Et qui est le plus cruel ? Ou le moins « humain » ? L’animal tue pour manger, l’homme tue pour le plaisir de tuer, pour voler le territoire de son voisin, pour acquérir plus de pouvoir, s’enrichir… (Les guerres actuelles, les trafiquants de toutes sortes, la violence dans les villes…)
*
Un article intéressant paru dans la revue Psychologies en octobre 2016, expose le point de vue du scientifique Frans Waal sur l’intelligence homme/animal sous le titre La hiérarchie des êtres vivants est une illusion.
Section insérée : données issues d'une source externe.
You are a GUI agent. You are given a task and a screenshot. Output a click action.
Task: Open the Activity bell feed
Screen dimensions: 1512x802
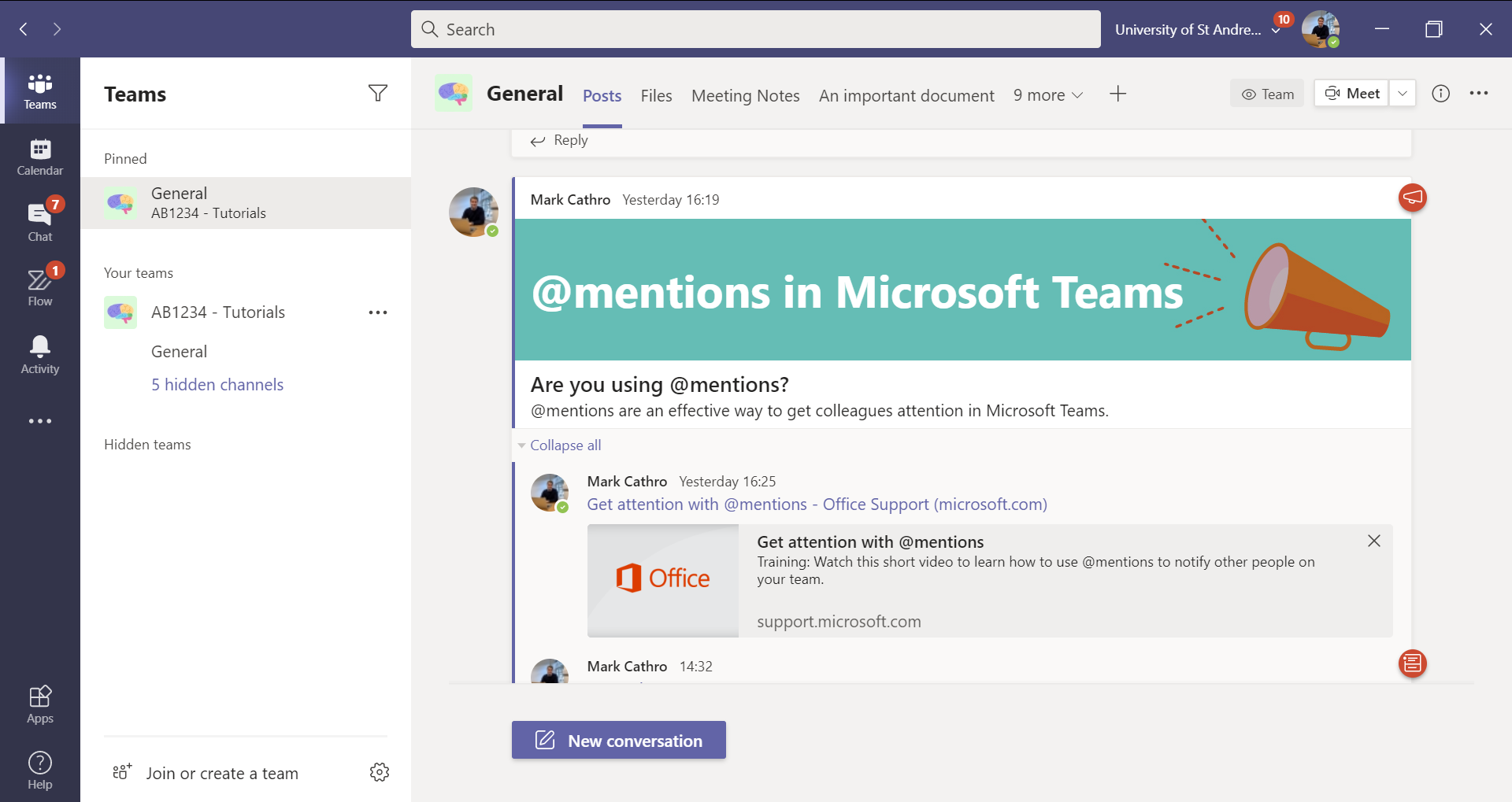tap(40, 354)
« La hiérarchie des êtres vivants est une illusion
Qu'est-ce qui nous distingue des autres animaux ? Bien moins que nous le pensons, affirme Frans de Waal. Dans son nouvel ouvrage, le primatologue nous invite à rabattre un peu notre orgueil humain afin d’ouvrir les yeux sur notre réalité animale et sur la nature.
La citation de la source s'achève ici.